Work to be completed - From the first line of the entries below to the line with "Expand the account", give each line again exactly.

Dataset -
===
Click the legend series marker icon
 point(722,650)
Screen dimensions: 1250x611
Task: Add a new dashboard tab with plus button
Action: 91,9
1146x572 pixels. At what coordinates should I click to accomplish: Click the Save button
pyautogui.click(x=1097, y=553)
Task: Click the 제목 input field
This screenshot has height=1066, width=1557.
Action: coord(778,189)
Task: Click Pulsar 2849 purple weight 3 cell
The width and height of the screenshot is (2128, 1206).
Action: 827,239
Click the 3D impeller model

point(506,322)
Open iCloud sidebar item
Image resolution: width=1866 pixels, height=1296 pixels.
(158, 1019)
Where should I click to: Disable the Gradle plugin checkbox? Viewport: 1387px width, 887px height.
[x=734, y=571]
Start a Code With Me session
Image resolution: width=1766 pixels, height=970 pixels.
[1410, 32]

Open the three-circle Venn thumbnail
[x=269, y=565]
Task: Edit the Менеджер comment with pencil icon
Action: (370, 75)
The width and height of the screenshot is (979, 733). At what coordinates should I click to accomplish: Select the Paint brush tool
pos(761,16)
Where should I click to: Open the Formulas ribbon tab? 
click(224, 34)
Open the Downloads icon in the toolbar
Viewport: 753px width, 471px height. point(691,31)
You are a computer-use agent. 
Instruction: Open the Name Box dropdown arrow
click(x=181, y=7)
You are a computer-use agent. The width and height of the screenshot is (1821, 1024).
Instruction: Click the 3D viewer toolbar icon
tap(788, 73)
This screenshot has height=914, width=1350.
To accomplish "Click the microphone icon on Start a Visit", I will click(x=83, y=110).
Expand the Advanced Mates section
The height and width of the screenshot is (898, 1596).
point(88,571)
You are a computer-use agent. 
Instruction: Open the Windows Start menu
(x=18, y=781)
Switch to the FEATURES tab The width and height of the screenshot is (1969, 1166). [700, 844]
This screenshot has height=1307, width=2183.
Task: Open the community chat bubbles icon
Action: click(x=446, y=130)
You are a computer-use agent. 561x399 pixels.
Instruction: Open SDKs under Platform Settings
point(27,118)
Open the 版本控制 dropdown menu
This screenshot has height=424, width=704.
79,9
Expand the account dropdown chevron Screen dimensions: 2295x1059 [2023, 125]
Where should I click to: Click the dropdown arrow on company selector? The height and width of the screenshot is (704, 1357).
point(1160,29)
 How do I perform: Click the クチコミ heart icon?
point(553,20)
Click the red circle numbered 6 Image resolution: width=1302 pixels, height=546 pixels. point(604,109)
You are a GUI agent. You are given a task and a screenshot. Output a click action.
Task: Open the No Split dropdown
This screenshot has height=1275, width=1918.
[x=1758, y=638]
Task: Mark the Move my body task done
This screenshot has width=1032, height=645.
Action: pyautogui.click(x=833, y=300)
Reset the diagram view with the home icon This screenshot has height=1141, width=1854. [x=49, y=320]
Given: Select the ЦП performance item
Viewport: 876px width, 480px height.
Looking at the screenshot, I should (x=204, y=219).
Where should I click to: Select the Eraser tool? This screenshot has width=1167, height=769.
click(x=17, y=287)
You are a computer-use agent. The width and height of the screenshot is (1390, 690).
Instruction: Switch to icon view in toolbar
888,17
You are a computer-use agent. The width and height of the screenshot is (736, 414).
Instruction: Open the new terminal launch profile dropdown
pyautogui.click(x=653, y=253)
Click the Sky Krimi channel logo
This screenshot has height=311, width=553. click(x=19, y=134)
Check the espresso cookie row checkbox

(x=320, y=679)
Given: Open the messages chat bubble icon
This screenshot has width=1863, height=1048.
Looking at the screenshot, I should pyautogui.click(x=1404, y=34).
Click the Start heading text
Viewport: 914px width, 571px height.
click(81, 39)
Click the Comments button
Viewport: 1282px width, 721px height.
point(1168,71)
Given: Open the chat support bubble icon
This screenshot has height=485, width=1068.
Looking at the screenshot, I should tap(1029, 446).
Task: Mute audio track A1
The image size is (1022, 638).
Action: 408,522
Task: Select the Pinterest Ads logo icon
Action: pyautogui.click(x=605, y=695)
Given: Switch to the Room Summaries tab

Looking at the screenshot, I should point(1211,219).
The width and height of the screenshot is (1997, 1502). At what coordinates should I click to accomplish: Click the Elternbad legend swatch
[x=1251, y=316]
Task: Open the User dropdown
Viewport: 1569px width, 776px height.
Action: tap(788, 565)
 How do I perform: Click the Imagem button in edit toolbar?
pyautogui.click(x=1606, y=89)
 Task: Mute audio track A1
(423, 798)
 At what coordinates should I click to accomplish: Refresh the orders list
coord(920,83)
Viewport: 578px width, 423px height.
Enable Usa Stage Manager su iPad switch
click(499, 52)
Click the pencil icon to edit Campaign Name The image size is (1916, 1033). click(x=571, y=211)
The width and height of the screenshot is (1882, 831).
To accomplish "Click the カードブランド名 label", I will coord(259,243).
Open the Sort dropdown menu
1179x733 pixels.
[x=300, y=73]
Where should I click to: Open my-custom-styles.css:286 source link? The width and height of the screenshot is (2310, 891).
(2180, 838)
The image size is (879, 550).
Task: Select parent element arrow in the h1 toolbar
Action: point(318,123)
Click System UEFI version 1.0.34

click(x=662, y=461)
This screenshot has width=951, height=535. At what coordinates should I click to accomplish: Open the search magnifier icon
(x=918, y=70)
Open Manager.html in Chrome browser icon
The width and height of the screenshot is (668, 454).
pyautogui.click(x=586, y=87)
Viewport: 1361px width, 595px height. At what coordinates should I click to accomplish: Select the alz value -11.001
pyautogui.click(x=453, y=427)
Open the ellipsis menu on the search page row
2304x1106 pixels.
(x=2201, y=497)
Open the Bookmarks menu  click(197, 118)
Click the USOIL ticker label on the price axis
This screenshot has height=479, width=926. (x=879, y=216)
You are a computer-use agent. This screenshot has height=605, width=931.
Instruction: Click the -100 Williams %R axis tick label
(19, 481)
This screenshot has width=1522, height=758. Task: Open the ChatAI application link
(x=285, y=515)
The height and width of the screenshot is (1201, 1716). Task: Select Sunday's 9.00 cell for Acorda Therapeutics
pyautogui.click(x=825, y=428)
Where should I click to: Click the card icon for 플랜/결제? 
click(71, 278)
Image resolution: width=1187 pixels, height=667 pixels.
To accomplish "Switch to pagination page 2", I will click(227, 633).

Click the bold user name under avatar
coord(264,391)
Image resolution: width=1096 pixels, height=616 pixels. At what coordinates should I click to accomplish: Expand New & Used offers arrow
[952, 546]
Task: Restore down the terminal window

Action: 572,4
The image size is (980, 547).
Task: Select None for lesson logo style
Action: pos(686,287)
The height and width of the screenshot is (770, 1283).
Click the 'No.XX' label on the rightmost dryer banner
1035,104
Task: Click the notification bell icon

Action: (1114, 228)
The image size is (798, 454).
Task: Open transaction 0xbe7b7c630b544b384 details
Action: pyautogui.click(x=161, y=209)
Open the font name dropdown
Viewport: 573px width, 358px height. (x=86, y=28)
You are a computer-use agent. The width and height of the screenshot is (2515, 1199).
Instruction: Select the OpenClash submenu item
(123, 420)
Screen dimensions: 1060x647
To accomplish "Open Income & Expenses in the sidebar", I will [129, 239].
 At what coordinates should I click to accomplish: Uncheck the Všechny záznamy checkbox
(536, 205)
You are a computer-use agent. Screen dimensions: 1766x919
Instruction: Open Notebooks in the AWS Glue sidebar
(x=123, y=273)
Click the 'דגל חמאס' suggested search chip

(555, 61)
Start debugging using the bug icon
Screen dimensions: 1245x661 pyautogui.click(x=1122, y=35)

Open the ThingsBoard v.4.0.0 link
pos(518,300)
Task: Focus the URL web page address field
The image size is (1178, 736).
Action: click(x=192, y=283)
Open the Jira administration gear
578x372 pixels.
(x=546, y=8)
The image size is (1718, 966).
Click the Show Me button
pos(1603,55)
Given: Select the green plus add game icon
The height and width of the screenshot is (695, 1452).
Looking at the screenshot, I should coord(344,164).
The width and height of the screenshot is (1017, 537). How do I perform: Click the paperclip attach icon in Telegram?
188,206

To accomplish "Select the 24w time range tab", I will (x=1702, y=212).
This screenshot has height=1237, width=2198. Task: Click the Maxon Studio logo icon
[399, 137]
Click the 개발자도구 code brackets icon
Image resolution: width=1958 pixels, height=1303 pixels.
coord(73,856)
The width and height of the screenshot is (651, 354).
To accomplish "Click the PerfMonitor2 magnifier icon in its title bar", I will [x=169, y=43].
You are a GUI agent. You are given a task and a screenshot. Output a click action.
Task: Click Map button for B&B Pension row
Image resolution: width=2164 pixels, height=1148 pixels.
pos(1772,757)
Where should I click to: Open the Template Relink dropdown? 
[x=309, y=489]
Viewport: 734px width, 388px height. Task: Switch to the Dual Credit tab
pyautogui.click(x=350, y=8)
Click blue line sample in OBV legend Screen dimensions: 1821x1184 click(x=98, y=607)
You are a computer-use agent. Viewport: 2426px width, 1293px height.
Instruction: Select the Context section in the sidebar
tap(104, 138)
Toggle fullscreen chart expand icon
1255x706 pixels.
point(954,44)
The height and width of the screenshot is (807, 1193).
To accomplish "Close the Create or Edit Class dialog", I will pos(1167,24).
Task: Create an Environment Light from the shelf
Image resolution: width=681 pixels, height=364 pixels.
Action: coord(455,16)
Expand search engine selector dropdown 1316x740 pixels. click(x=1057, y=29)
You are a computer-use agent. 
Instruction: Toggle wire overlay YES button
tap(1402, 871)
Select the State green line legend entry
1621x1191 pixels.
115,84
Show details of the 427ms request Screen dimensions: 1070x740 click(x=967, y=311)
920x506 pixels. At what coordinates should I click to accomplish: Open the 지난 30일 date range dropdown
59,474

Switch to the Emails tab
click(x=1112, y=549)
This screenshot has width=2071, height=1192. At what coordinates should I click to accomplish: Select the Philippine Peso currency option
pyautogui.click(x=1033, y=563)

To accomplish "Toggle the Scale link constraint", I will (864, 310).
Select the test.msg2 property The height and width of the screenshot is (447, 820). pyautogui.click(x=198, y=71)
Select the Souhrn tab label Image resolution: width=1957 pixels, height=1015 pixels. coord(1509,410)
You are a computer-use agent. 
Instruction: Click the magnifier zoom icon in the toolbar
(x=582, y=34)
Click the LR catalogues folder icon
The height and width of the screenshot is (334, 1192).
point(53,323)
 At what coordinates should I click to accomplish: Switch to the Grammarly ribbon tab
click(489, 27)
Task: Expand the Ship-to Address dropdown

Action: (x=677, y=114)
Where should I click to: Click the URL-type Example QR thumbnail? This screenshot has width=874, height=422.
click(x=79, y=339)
===
Reply to the exercise -
Click the legend series marker icon
 point(722,650)
Screen dimensions: 1250x611
Task: Add a new dashboard tab with plus button
Action: 91,9
1146x572 pixels. At what coordinates should I click to accomplish: Click the Save button
pyautogui.click(x=1097, y=553)
Task: Click the 제목 input field
This screenshot has height=1066, width=1557.
Action: coord(778,189)
Task: Click Pulsar 2849 purple weight 3 cell
The width and height of the screenshot is (2128, 1206).
Action: 827,239
Click the 3D impeller model

point(506,322)
Open iCloud sidebar item
Image resolution: width=1866 pixels, height=1296 pixels.
(158, 1019)
Where should I click to: Disable the Gradle plugin checkbox? Viewport: 1387px width, 887px height.
[x=734, y=571]
Start a Code With Me session
Image resolution: width=1766 pixels, height=970 pixels.
[1410, 32]

Open the three-circle Venn thumbnail
[x=269, y=565]
Task: Edit the Менеджер comment with pencil icon
Action: (370, 75)
The width and height of the screenshot is (979, 733). At what coordinates should I click to accomplish: Select the Paint brush tool
pos(761,16)
Where should I click to: Open the Formulas ribbon tab? 
click(224, 34)
Open the Downloads icon in the toolbar
Viewport: 753px width, 471px height. point(691,31)
You are a computer-use agent. 
Instruction: Open the Name Box dropdown arrow
click(x=181, y=7)
You are a computer-use agent. The width and height of the screenshot is (1821, 1024).
Instruction: Click the 3D viewer toolbar icon
tap(788, 73)
This screenshot has height=914, width=1350.
To accomplish "Click the microphone icon on Start a Visit", I will click(x=83, y=110).
Expand the Advanced Mates section
The height and width of the screenshot is (898, 1596).
point(88,571)
You are a computer-use agent. 
Instruction: Open the Windows Start menu
(x=18, y=781)
Switch to the FEATURES tab The width and height of the screenshot is (1969, 1166). [700, 844]
This screenshot has height=1307, width=2183.
Task: Open the community chat bubbles icon
Action: click(x=446, y=130)
You are a computer-use agent. 561x399 pixels.
Instruction: Open SDKs under Platform Settings
point(27,118)
Open the 版本控制 dropdown menu
This screenshot has height=424, width=704.
79,9
Expand the account dropdown chevron Screen dimensions: 2295x1059 [2023, 125]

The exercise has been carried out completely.